Please write out the material below without any change, everything from the line containing "Task: Click the word" down to its final line, with both of those lines included.

┄┄┄┄┄┄

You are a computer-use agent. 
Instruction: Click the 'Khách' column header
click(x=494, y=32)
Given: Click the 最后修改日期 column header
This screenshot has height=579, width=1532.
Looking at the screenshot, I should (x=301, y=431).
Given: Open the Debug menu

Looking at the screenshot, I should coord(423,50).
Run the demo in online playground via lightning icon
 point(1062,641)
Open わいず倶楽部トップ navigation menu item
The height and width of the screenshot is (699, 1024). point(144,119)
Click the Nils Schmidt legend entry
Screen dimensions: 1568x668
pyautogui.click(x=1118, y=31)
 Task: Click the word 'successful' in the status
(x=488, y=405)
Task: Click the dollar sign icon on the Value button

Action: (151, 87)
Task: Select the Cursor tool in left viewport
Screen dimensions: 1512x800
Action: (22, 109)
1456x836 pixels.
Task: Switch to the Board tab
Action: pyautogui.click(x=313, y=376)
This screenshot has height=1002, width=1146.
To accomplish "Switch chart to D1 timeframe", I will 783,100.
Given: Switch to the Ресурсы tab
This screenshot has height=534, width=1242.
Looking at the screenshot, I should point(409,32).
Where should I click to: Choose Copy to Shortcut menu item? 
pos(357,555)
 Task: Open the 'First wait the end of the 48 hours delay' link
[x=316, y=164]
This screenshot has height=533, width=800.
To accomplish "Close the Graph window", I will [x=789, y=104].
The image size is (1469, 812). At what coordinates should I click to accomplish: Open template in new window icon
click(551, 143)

┄┄┄┄┄┄

• Response to the exercise:
 Task: Click the word 'successful' in the status
(x=488, y=405)
Task: Click the dollar sign icon on the Value button

Action: (151, 87)
Task: Select the Cursor tool in left viewport
Screen dimensions: 1512x800
Action: (22, 109)
1456x836 pixels.
Task: Switch to the Board tab
Action: pyautogui.click(x=313, y=376)
This screenshot has height=1002, width=1146.
To accomplish "Switch chart to D1 timeframe", I will 783,100.
Given: Switch to the Ресурсы tab
This screenshot has height=534, width=1242.
Looking at the screenshot, I should point(409,32).
Where should I click to: Choose Copy to Shortcut menu item? 
pos(357,555)
 Task: Open the 'First wait the end of the 48 hours delay' link
[x=316, y=164]
This screenshot has height=533, width=800.
To accomplish "Close the Graph window", I will [x=789, y=104].
The image size is (1469, 812). At what coordinates should I click to accomplish: Open template in new window icon
click(551, 143)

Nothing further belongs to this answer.